◆ Instructions to follow
Your answer should be a single number: the count of lines in the records below containing the word "button".

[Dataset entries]

+---+

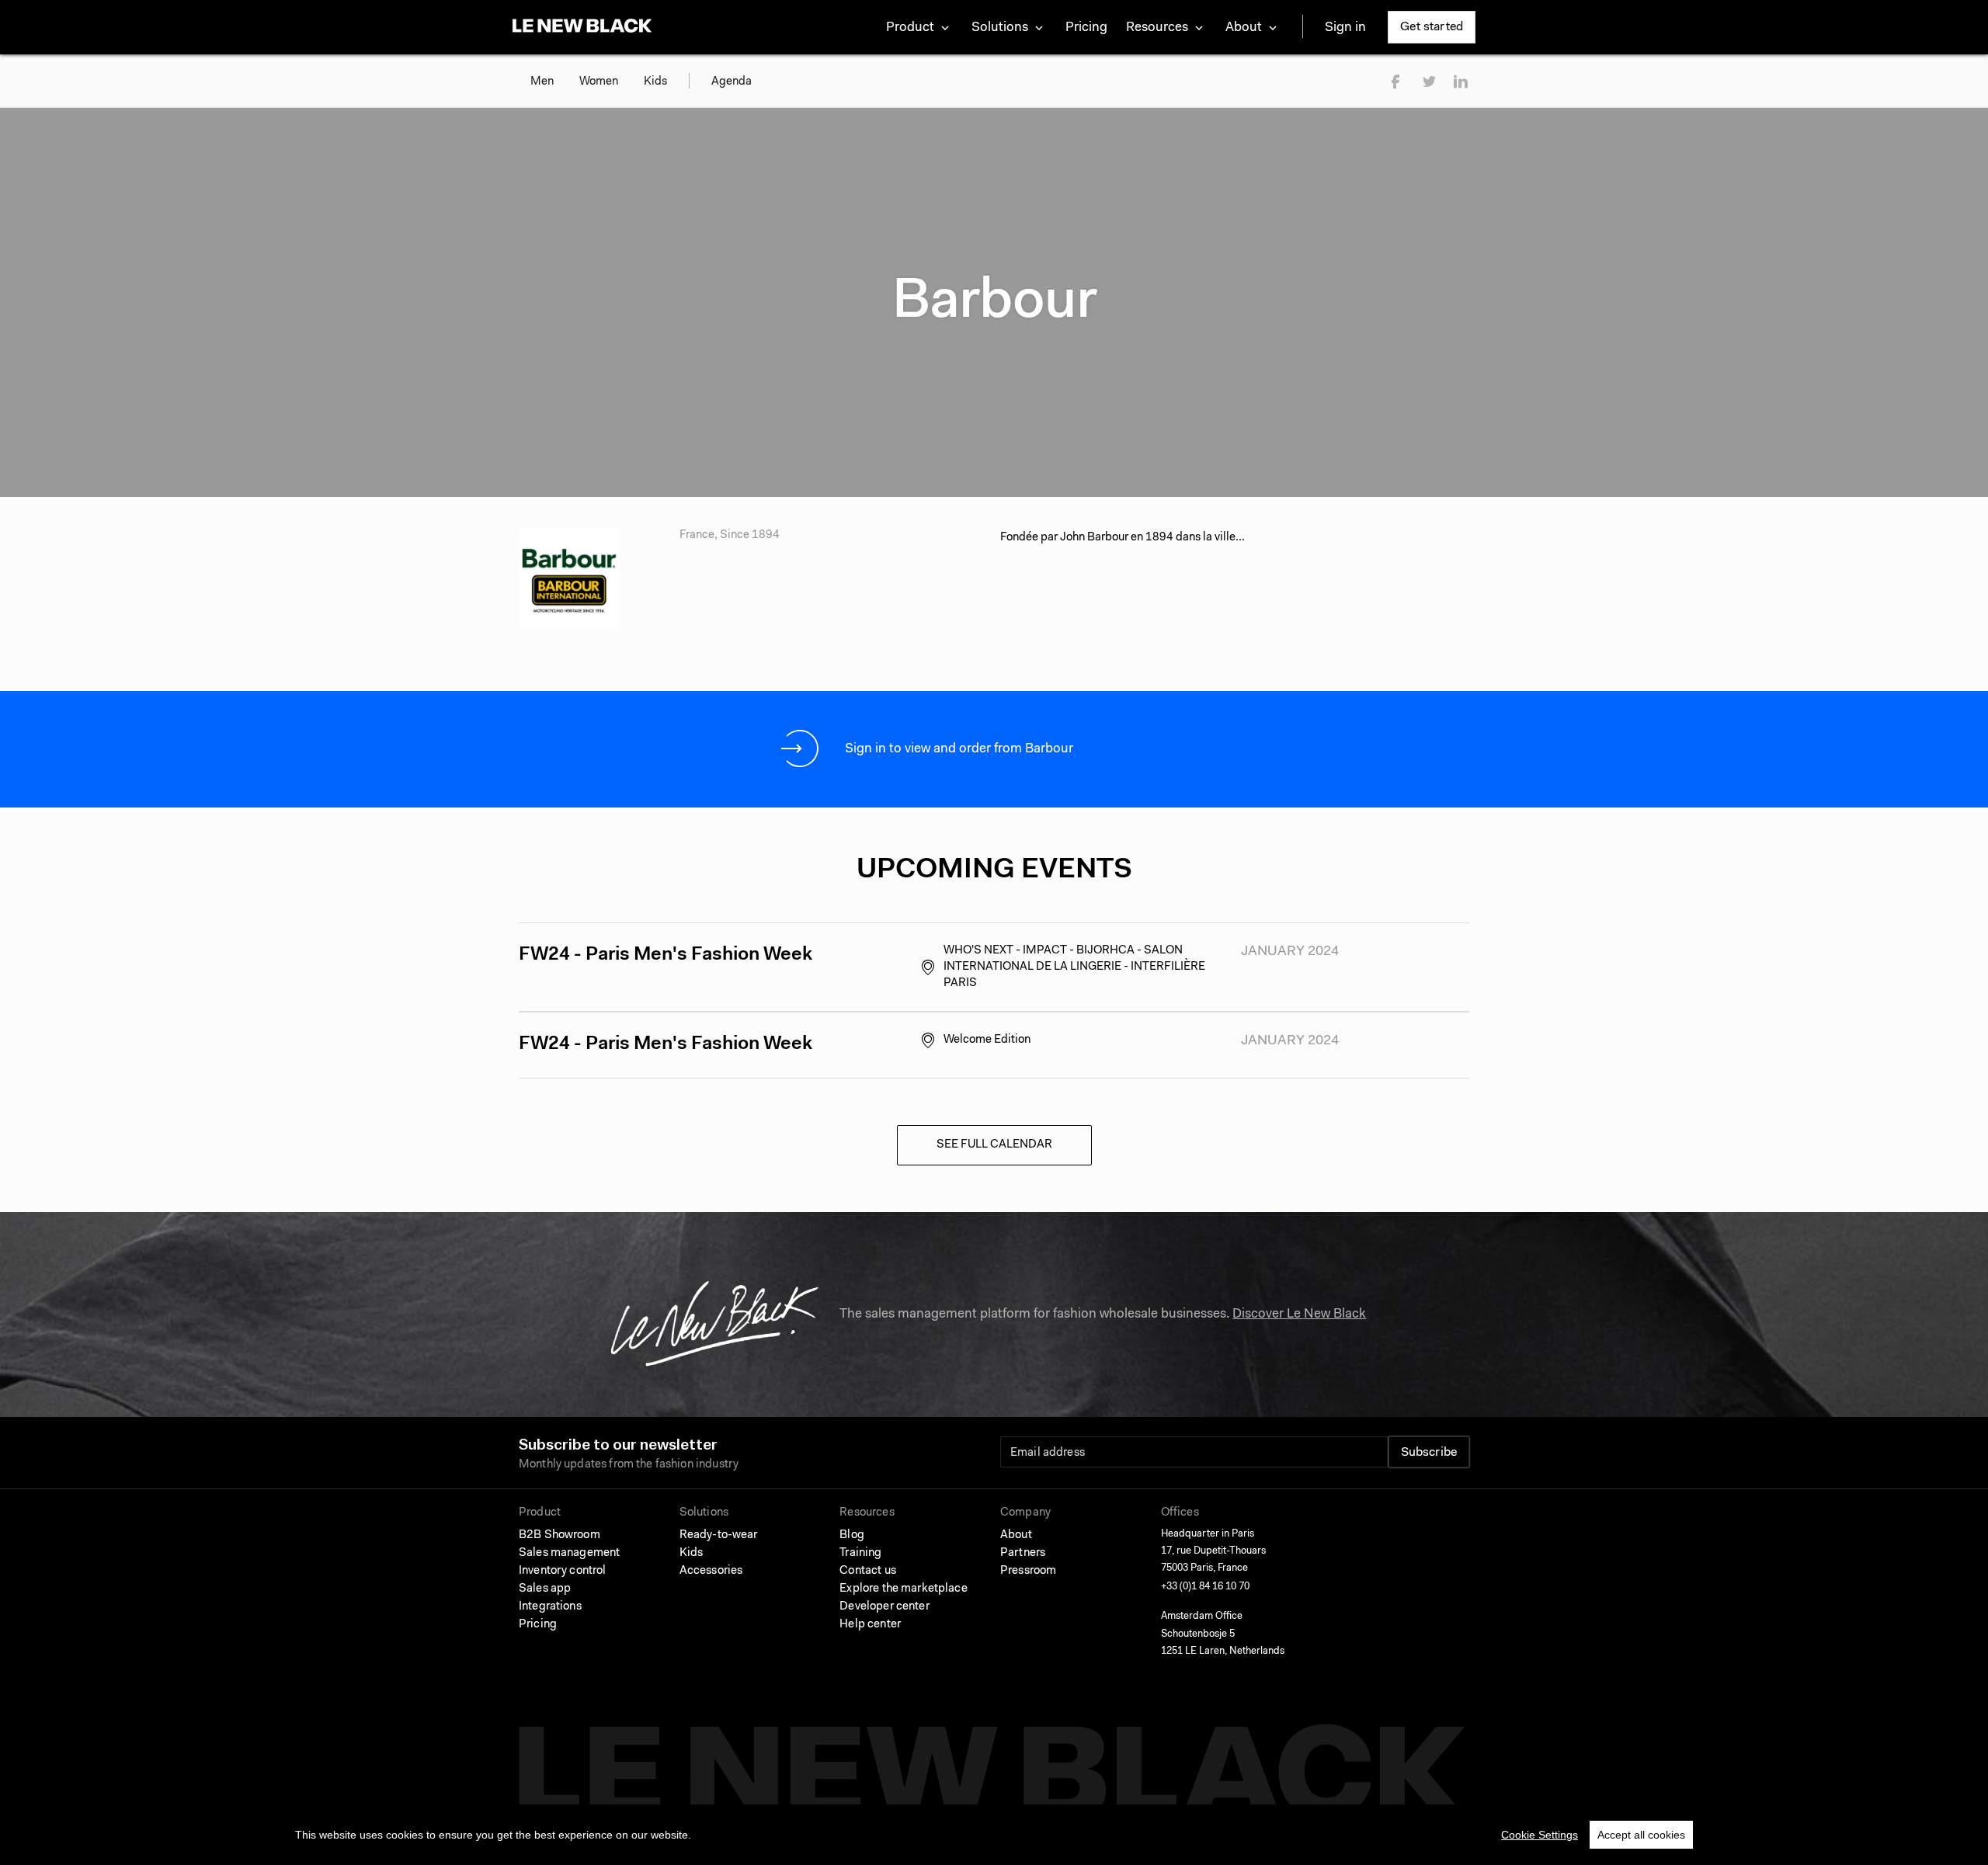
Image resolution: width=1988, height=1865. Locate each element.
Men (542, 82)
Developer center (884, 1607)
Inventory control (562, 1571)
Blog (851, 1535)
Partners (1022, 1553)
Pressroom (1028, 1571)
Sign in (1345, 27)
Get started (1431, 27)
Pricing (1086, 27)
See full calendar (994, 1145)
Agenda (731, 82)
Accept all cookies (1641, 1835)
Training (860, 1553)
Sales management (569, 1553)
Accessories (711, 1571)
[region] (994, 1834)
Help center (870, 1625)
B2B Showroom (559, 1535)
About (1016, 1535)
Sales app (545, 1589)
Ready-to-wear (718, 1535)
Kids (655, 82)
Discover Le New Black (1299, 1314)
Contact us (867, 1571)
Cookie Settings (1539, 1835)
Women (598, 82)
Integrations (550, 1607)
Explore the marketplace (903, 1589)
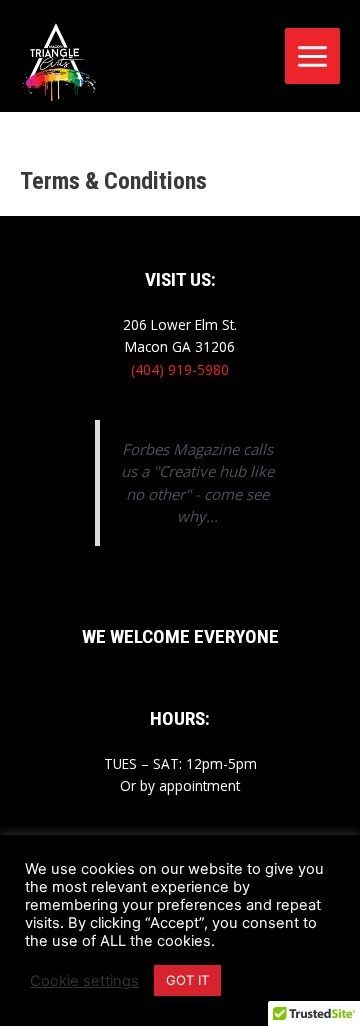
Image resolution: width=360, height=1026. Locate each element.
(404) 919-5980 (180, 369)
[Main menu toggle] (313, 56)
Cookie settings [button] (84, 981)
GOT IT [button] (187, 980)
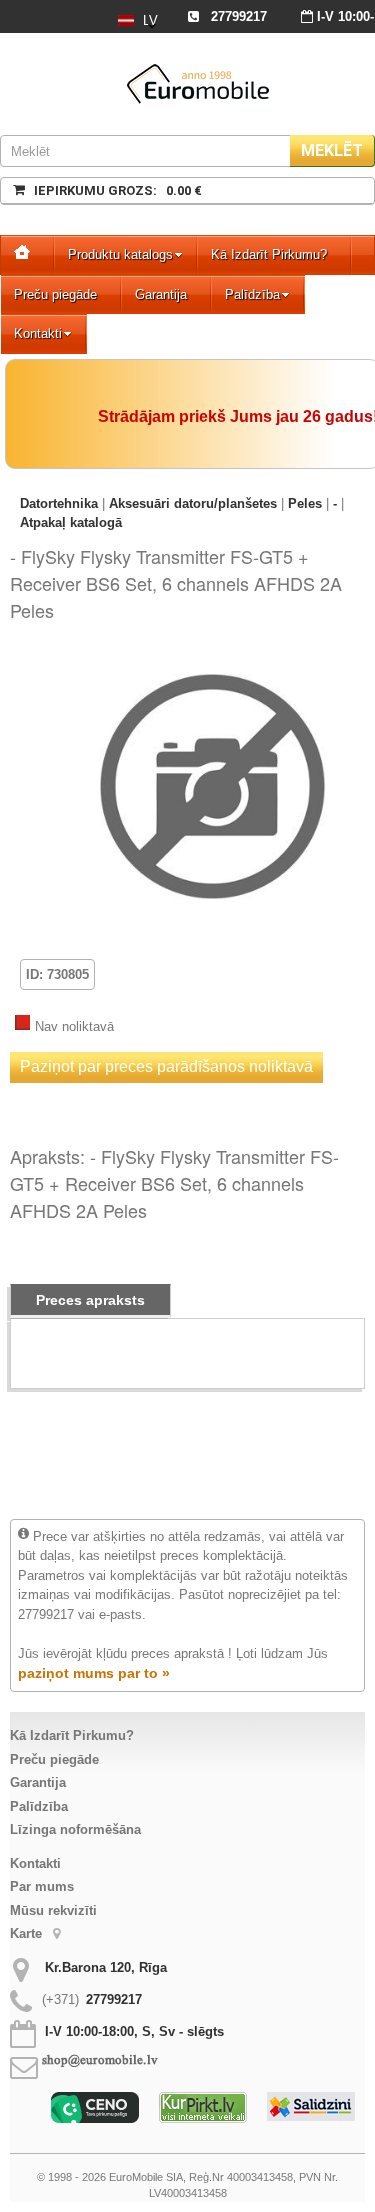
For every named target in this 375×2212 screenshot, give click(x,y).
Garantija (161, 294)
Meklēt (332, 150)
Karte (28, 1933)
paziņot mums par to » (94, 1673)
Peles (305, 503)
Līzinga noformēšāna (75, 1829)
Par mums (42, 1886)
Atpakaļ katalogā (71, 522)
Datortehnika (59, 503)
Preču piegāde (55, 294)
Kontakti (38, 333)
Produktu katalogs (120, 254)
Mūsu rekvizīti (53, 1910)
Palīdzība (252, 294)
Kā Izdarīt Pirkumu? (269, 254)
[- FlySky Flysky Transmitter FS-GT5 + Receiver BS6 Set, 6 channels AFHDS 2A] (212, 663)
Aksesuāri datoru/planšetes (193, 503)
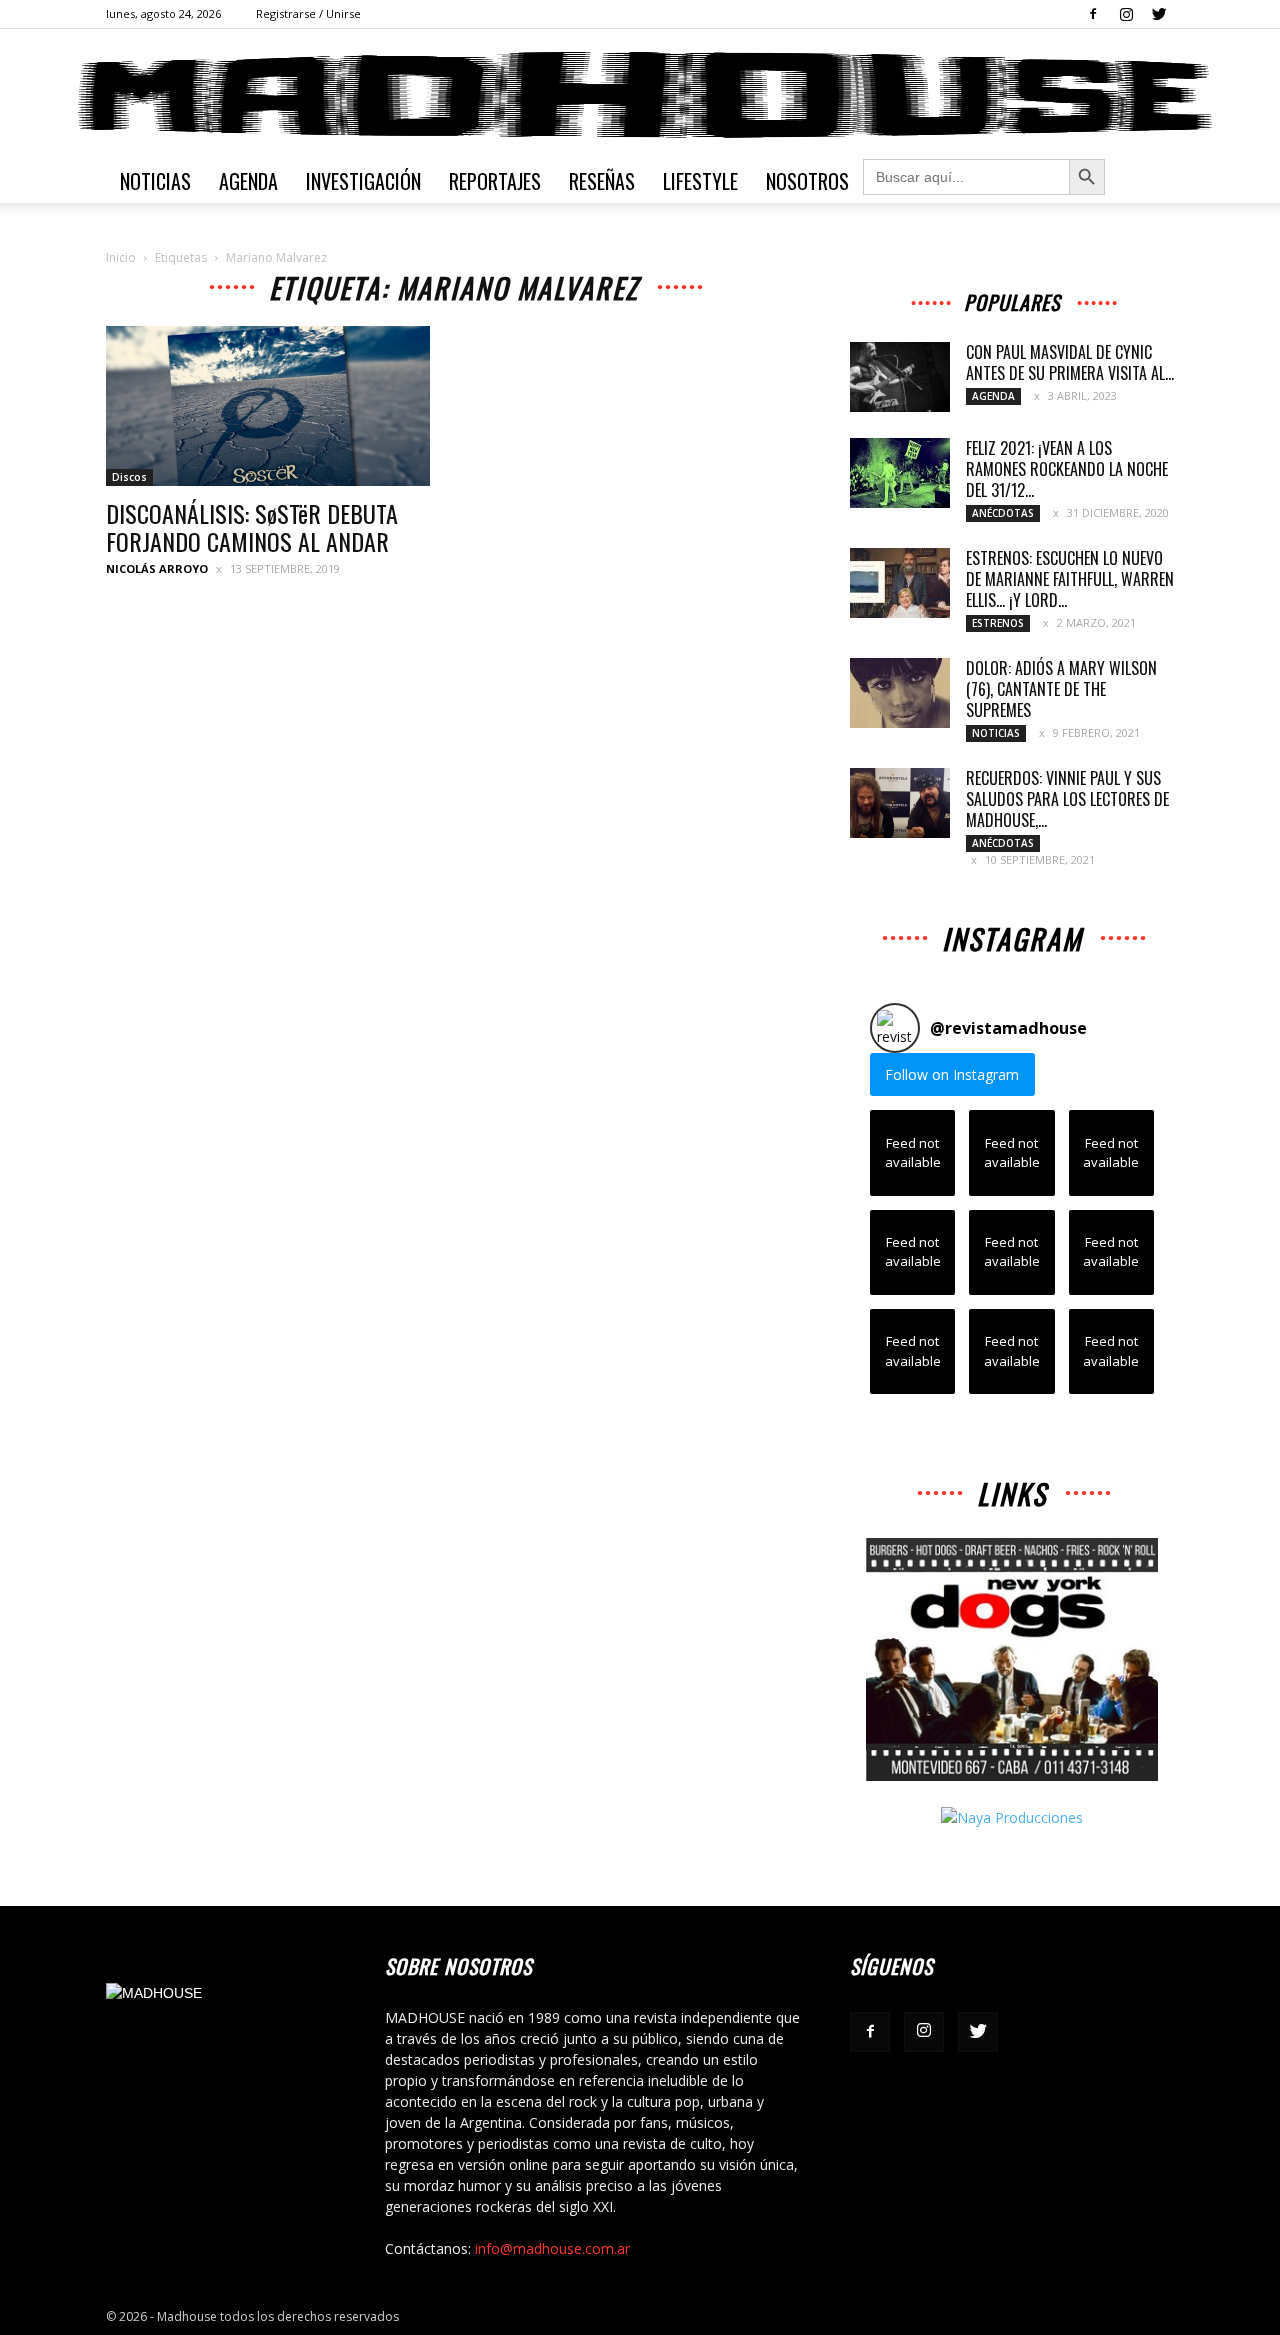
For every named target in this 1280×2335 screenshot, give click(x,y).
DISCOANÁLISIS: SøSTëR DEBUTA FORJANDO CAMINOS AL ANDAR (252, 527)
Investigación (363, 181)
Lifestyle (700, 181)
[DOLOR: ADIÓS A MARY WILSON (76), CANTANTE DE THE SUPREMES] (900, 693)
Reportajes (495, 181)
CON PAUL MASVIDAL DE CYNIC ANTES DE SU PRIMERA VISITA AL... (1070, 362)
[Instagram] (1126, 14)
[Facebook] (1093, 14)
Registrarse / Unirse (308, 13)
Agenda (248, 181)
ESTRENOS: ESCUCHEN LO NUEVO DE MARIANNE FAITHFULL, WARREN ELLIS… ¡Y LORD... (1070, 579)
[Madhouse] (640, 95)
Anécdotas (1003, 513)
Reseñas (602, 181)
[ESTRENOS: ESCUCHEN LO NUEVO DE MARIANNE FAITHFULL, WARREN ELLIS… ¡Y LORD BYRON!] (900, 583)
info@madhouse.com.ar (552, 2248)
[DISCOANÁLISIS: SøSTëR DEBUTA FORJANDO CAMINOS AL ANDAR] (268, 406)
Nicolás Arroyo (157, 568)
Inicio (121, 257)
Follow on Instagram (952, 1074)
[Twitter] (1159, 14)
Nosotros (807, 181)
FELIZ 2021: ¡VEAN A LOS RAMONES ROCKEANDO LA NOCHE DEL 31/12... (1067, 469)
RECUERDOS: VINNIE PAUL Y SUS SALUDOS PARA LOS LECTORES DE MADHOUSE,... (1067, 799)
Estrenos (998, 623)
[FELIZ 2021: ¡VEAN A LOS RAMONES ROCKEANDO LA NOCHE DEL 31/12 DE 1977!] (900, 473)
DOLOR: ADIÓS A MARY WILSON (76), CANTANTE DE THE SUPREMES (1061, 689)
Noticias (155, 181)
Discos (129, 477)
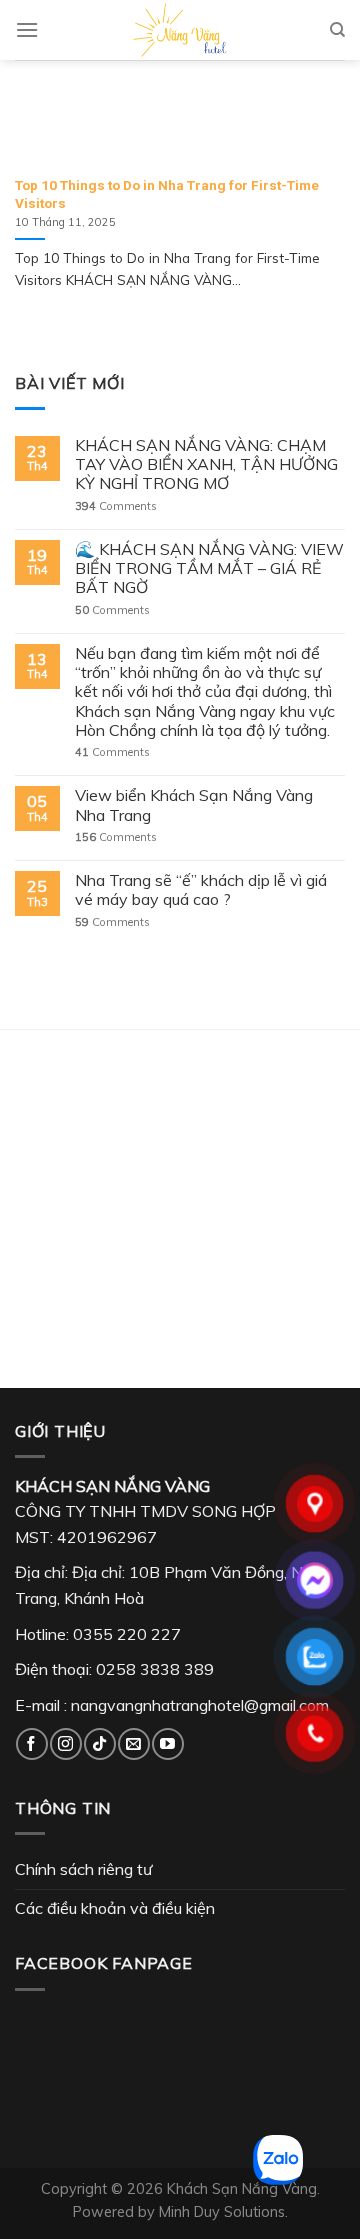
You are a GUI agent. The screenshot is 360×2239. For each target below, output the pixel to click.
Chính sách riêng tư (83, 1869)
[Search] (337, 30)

+---+

◆ Written answer
2